# Provided data

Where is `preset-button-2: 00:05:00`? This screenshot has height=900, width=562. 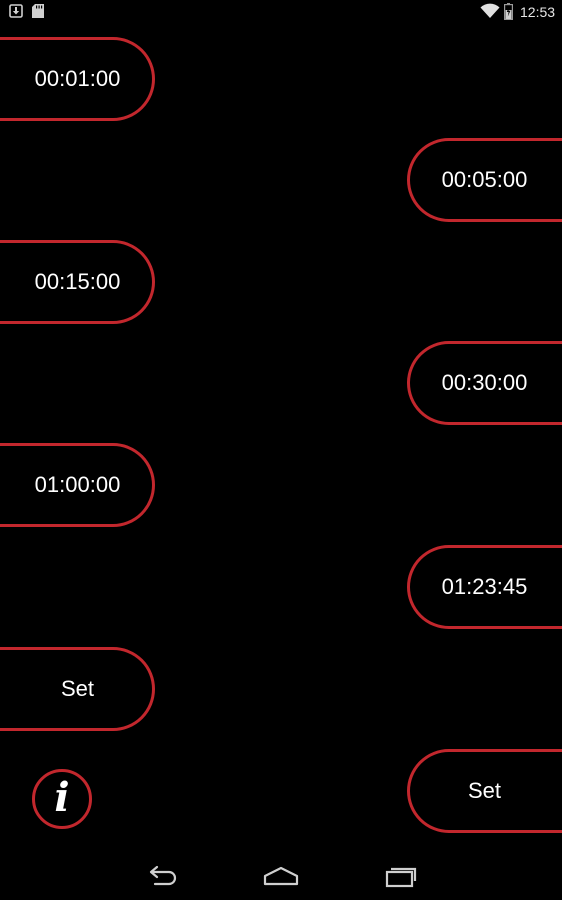 preset-button-2: 00:05:00 is located at coordinates (484, 180).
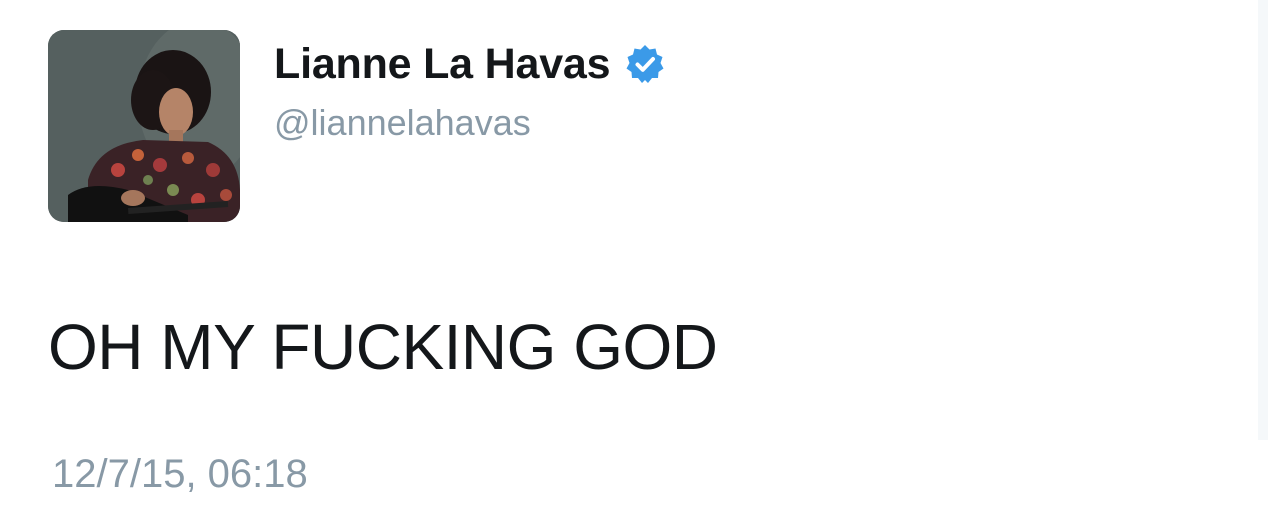 This screenshot has height=528, width=1280. Describe the element at coordinates (383, 347) in the screenshot. I see `tweet-text: OH MY FUCKING GOD` at that location.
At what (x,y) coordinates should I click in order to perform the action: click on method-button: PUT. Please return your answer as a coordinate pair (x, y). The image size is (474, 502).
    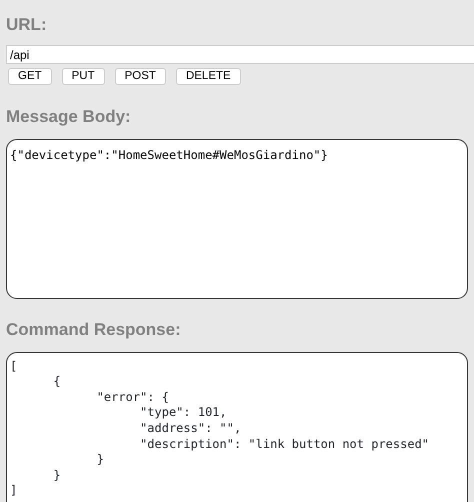
    Looking at the image, I should click on (84, 76).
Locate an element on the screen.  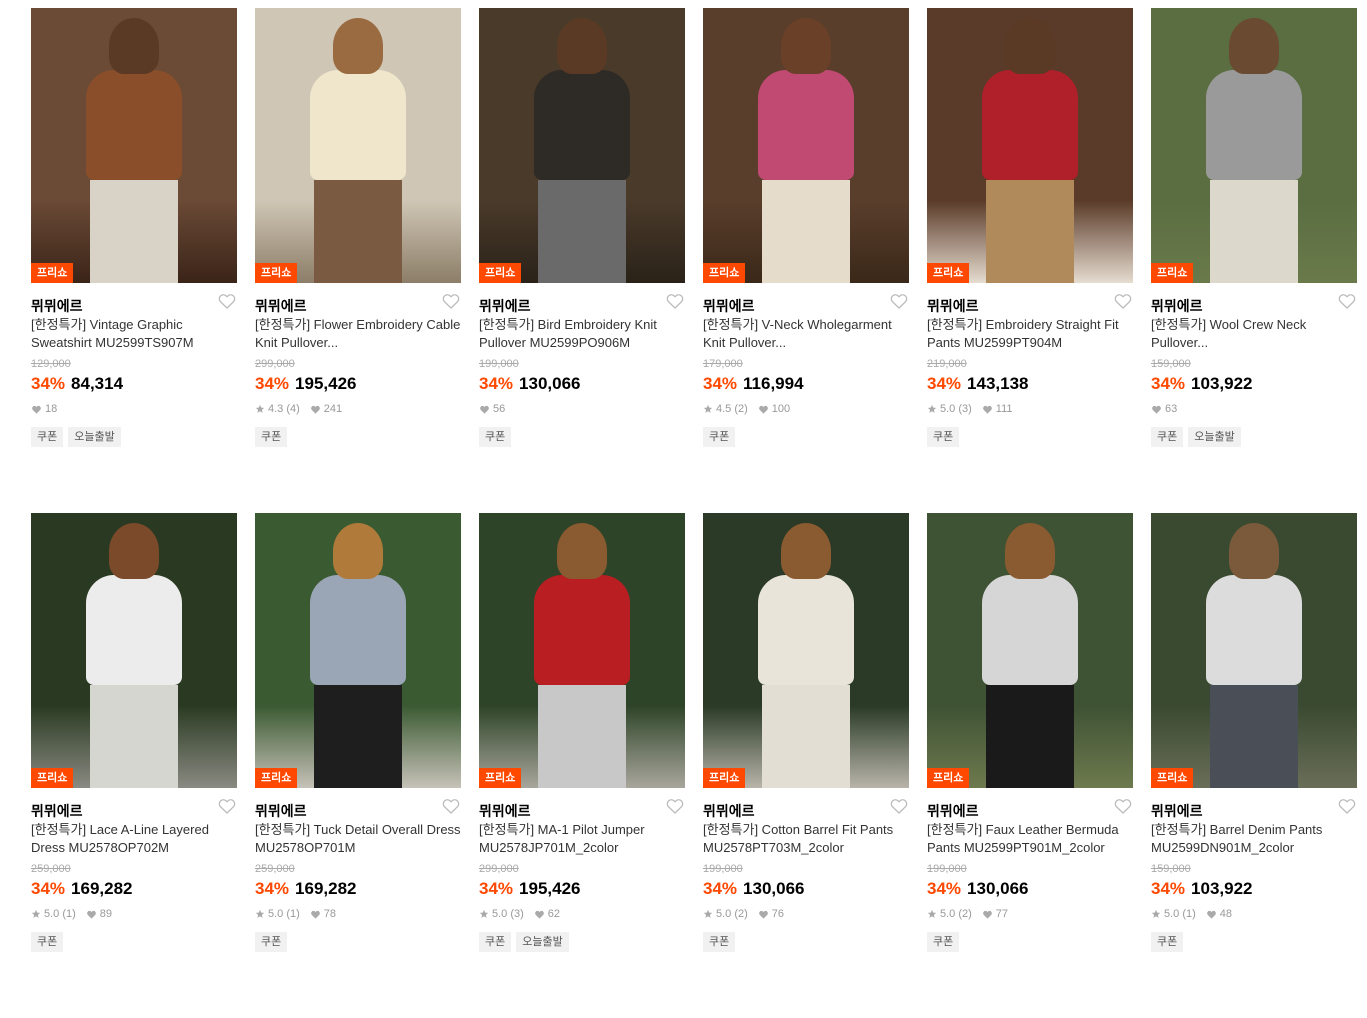
like-count: 100 is located at coordinates (774, 409).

# Exercise requirements
Which lines of the records above contain the word "should"? Show each of those lines in full.

# Written response
At what (x,y) coordinates should I click in order to perform the action: click on method-button: PUT. Please return your answer as a coordinate pair (x, y). The image size is (474, 502).
    Looking at the image, I should click on (84, 76).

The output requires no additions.